« Il y a trois ans, une agence nationale de lutte contre le dopage, Rusada, a été créée pour contrôler l’usage des drogues dans le sport », a déclaré Balakhnichev dans une interview exclusive à l’AFP.
« La situation a radicalement changé depuis que le ministre russe des Sports a décidé de moderniser les équipements techniques du laboratoire antidopage à Moscou et d’accroître les qualifications du personnel », a expliqué Balakhnichev.
« Maintenant les résultats se font sentir, dans la mesure où le laboratoire ne se contente pas de faire des tests mais met en œuvre régulièrement de nouvelles méthodes d’analyses utilisées dans le monde », a-t-il souligné.
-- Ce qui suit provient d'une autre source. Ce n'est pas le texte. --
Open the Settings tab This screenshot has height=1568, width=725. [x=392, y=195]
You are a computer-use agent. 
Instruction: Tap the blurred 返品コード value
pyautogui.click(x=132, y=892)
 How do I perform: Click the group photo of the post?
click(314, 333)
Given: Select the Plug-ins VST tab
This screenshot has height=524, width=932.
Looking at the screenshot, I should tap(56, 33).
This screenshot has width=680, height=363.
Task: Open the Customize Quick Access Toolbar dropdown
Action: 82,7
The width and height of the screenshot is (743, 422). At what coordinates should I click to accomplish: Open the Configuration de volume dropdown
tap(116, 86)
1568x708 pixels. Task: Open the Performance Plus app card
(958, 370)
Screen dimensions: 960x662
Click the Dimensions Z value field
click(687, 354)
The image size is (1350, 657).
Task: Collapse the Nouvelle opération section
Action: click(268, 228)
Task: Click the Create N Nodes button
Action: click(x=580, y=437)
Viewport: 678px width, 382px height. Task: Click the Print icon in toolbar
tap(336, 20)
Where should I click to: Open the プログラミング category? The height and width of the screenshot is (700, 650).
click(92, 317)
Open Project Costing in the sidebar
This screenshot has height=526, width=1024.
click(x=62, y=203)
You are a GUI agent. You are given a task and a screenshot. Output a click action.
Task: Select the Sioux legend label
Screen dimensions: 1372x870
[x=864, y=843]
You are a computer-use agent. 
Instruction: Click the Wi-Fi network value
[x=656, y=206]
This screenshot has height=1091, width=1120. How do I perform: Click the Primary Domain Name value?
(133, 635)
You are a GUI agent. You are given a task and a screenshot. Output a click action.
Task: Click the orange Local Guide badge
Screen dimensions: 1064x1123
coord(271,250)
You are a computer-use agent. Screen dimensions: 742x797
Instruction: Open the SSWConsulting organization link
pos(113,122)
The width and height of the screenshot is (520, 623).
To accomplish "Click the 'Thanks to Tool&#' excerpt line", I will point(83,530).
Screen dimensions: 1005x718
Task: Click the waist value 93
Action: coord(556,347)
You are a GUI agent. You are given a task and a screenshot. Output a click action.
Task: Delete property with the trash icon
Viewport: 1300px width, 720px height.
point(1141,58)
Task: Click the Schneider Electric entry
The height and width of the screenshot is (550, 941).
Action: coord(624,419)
La multiplication ces derniers mois des suspensions pour dopage d’athlètes russes parmi lesquelles la lanceuse de marteau Olga Kuzenkova, médaillée d’or aux JO 2004 d’Athènes, a provoqué des appels à retirer à Moscou l’organisation des championnats du monde d’athlétisme en août.
La sauteuse en longueur britannique Jade Johnson a déclaré en mars à la BBC que la Russie ne méritait pas d’organiser les championnats du monde d’athlétisme en raison des scandales de dopage dans ce pays.
L’entraîneur des athlètes britanniques Peter Eriksson a pour sa part appelé à une enquête.
Balayant les critiques, Balakhnichev a indiqué que « les athlètes et entraîneurs britanniques feraient mieux de regarder de près ce qui se passe chez eux ». Il a par ailleurs estimé que l’introduction du passeport biologique de l’athlète – document électronique relevant les résultats de contrôles antidopage subis par un sportif – avait créé de sérieux problèmes dans le monde du sport, en général, et en Russie, en particulier.
« À l’époque soviétique, les écoles de sport pour enfants et adolescents étaient chargées de l’éducation des jeunes athlètes, avec les organisations de jeunesse », a-t-il observé.
« Après la chute de l’Union soviétique, nous avons perdu les valeurs morales qui incitaient les athlètes à ne pas tricher », a-t-il estimé.
« Pour sortir vainqueur dans la lutte contre le dopage, je crois que nous devrions garder dans notre pays le contrôle total sur le sport, depuis l’enfance jusqu’aux athlètes de classe internationale », a ajouté Balakhnichev, en souhaitant de facto un retour au modèle en vigueur en Union soviétique.
La possibilité de se procurer facilement sur Internet des substances interdites en Russie joue également un rôle dans l’augmentation du nombre de cas de dopages dans le pays, selon Balakhnichev. Outre Kuzenkova, trois autres sportifs russes, la sauteuse en longueur Tatyana Kotova, triple vice-championne du monde, la spécialiste du demi-fond Olesya Syreva et l’haltérophile Oleg Perepetchenov ont été suspendus pour dopage au cours du seul mois de février.
Les initiatives de la Russie en matière de lutte contre le dopage sont très suivies dans la perspective des Mondiaux d’athlétisme ainsi que des Jeux olympiques d’hiver en 2014 à Sotchi, station balnéaire au pied des montagnes du Caucase.